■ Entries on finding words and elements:
______________________________
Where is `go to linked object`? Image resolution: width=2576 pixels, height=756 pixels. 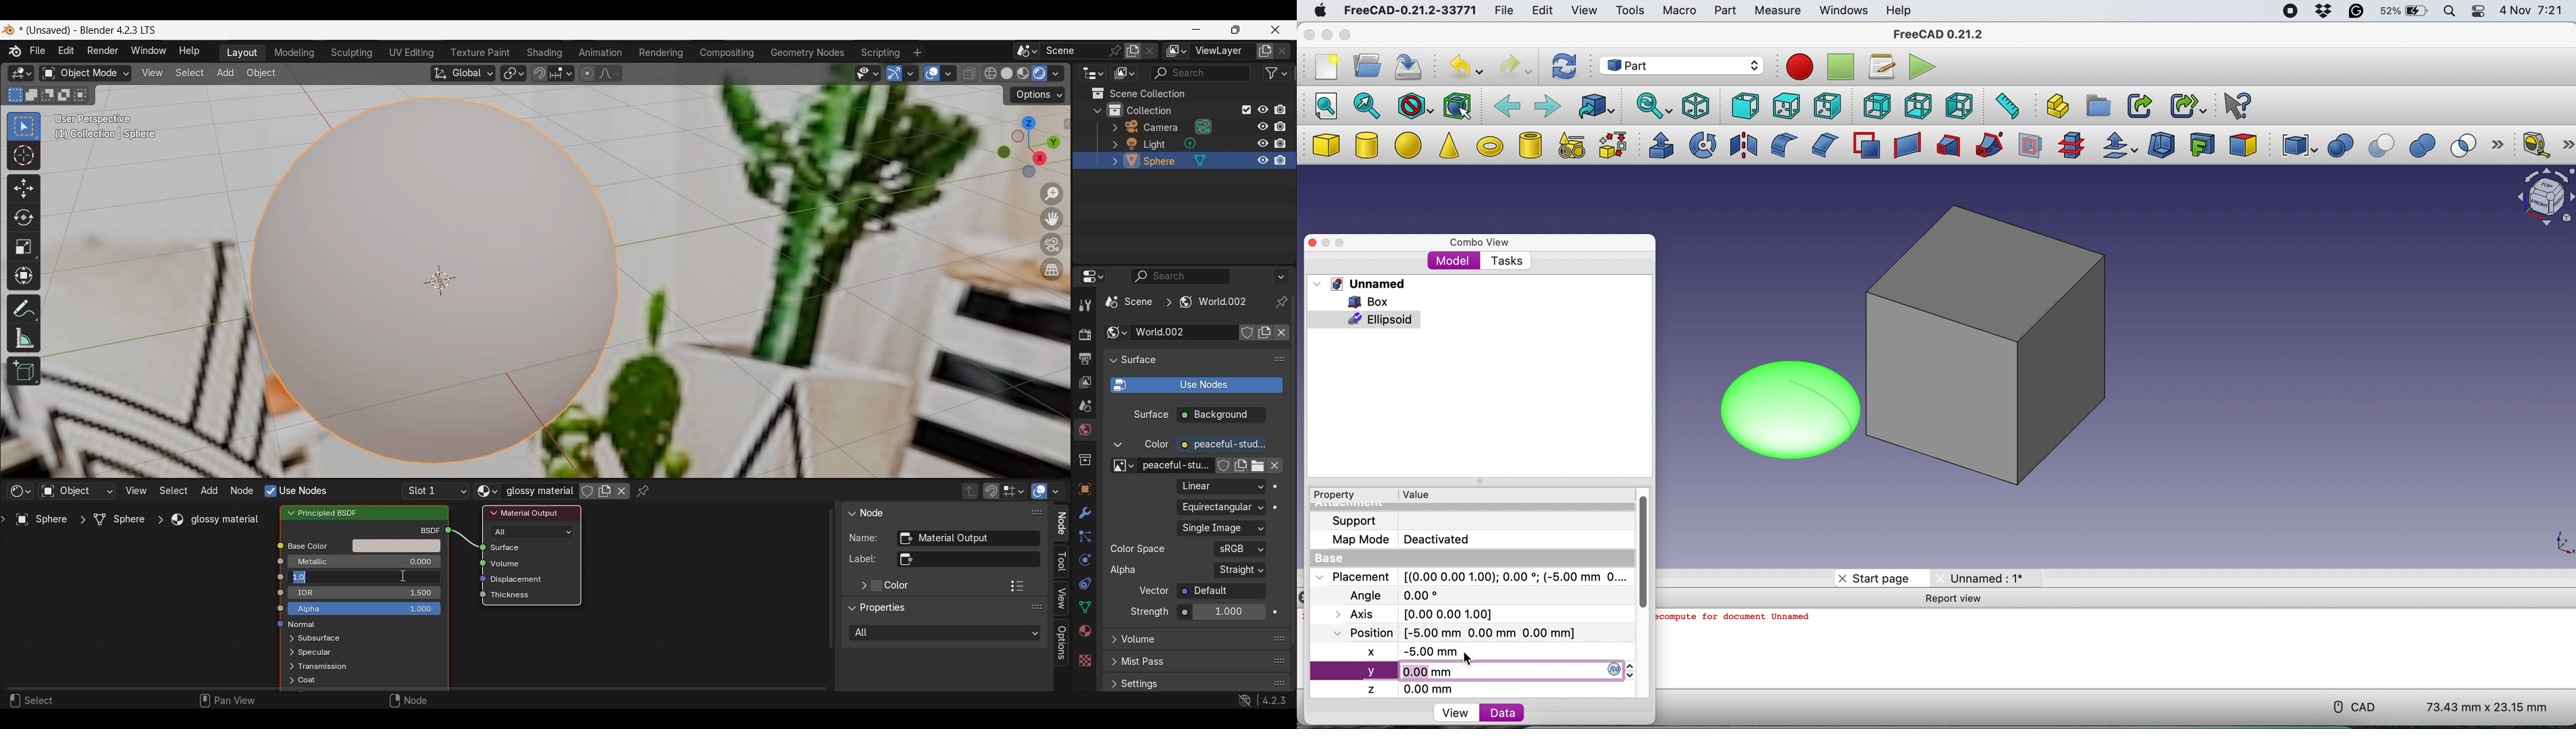
go to linked object is located at coordinates (1596, 106).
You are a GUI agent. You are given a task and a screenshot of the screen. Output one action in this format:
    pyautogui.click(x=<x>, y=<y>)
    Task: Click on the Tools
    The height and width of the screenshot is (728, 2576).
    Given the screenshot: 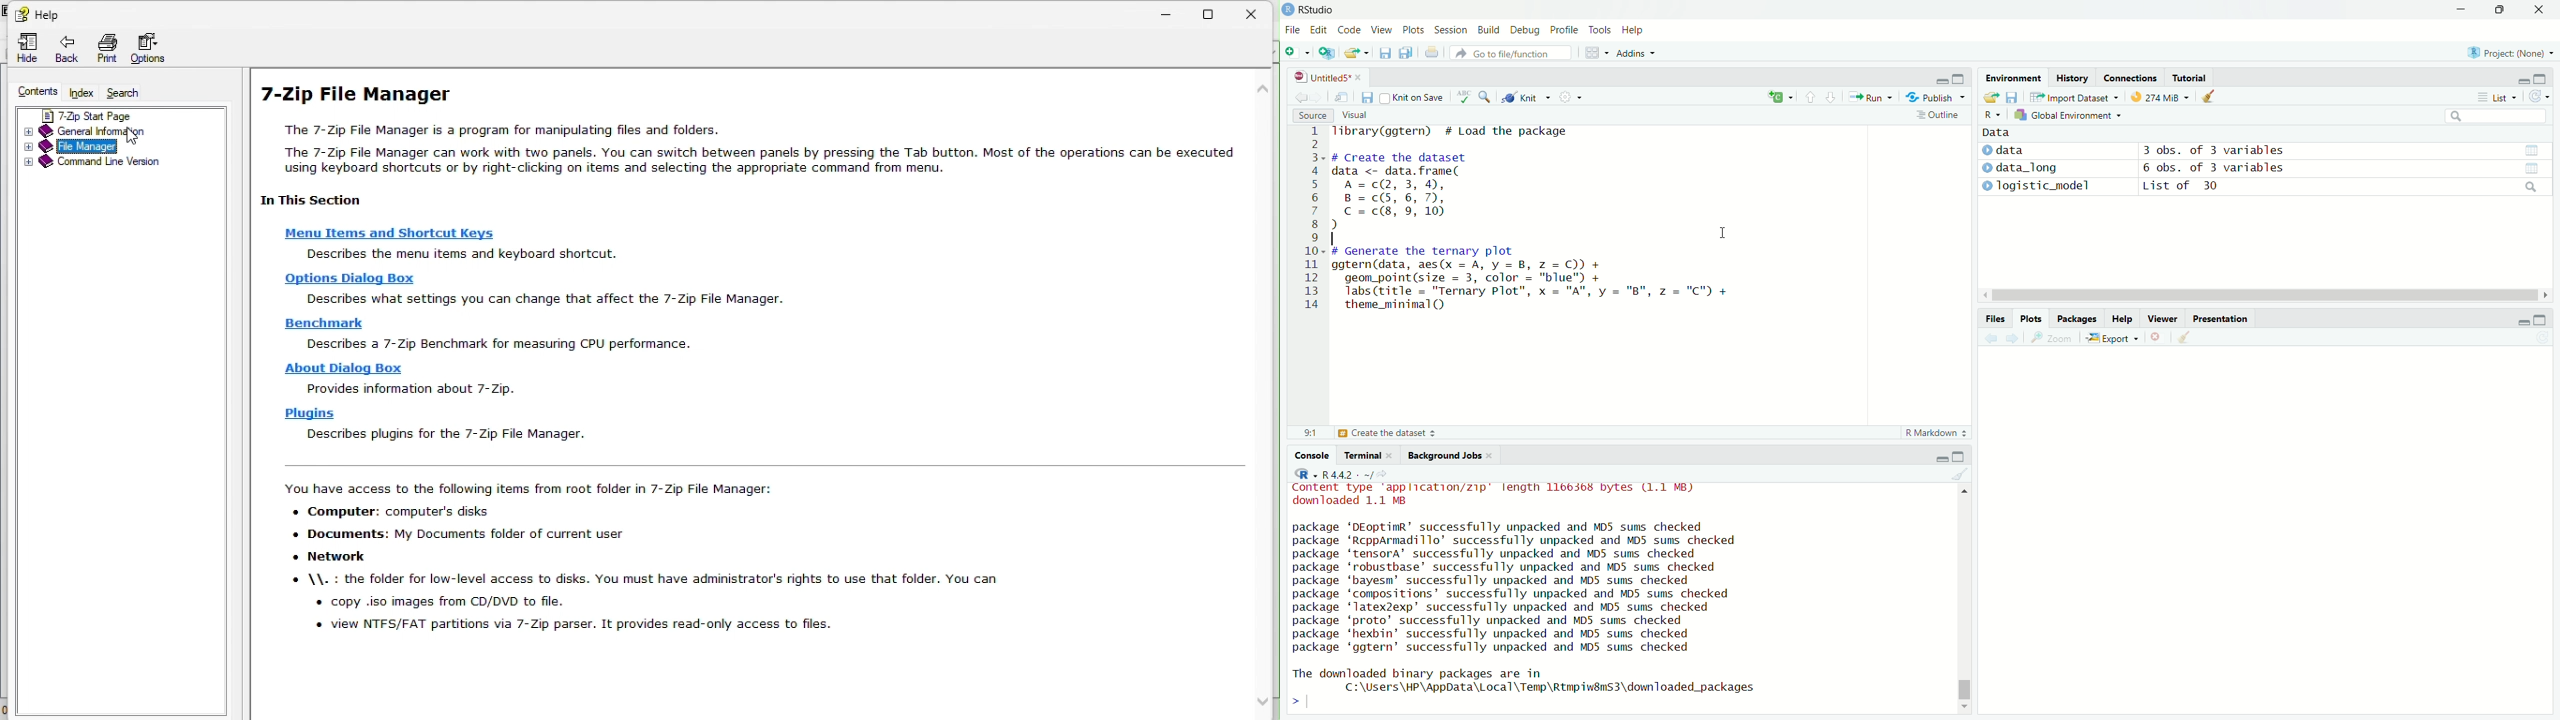 What is the action you would take?
    pyautogui.click(x=1599, y=29)
    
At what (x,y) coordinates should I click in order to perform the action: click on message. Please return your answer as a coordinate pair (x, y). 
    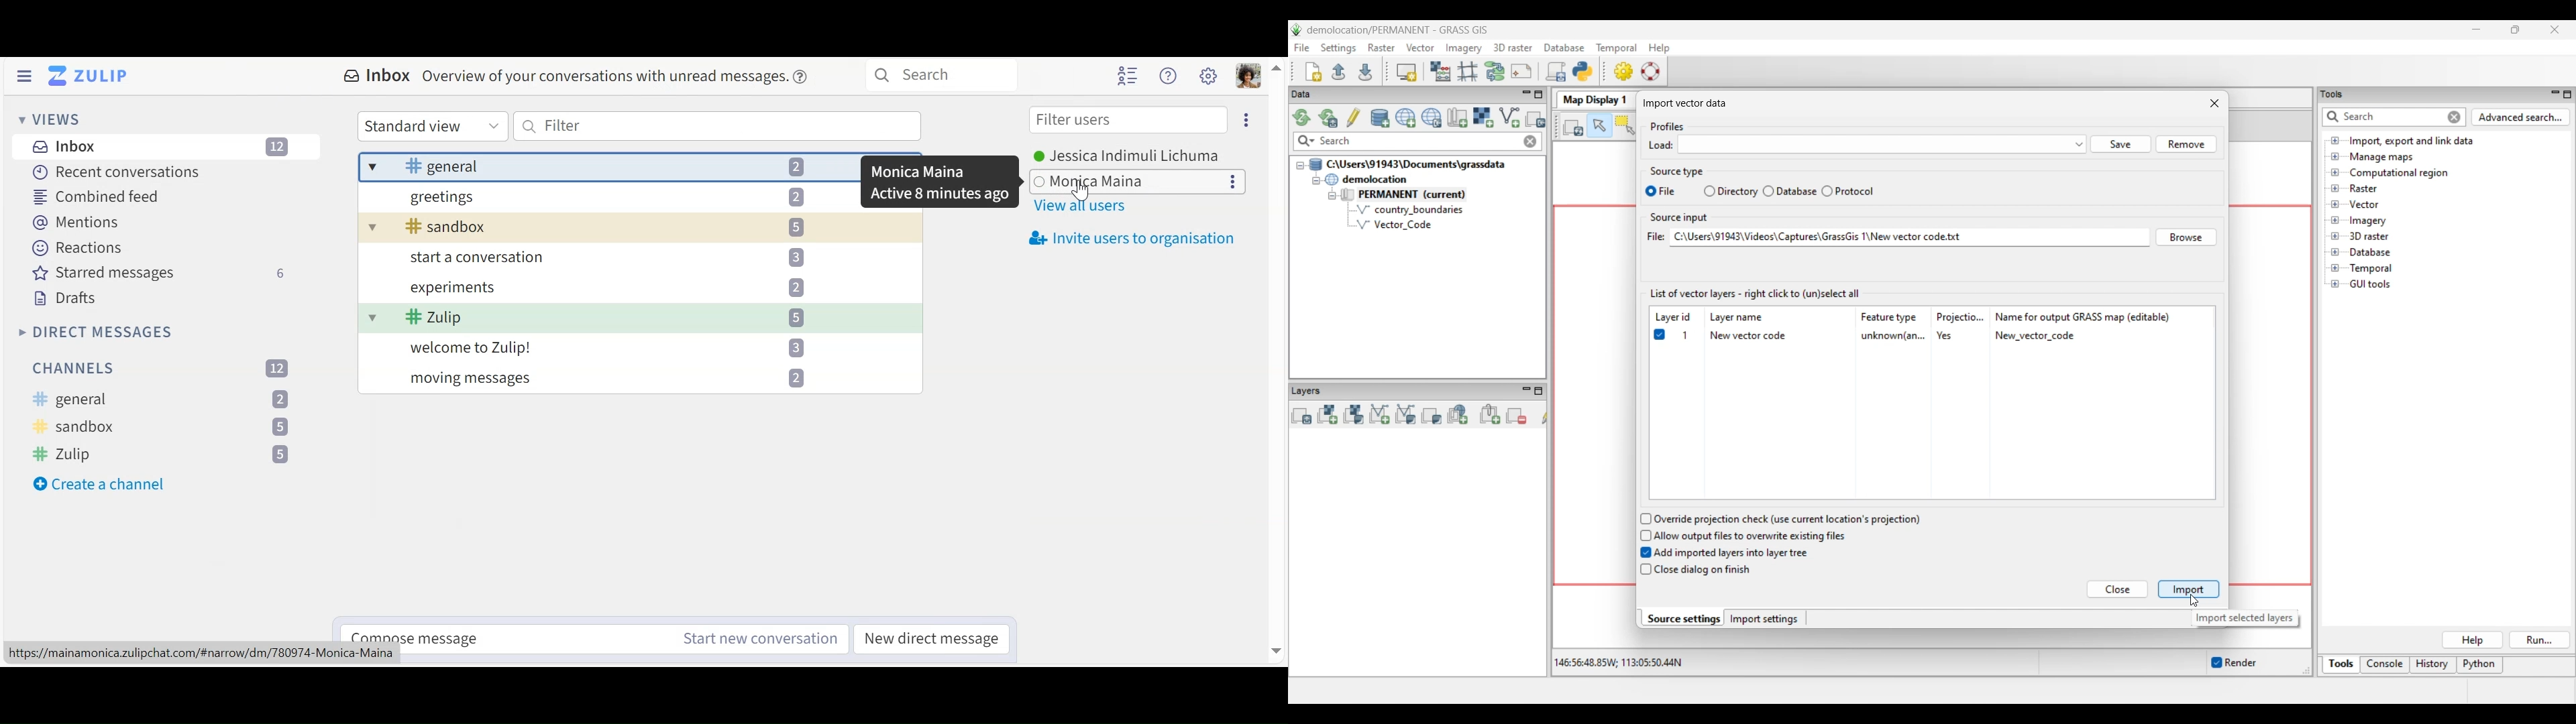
______________________________
■ TASK OBJECTIVE: How many lines in the listing above contain the string "coordinates", with case counting? Reply with the number alone.

■ FINISHED ANSWER: 2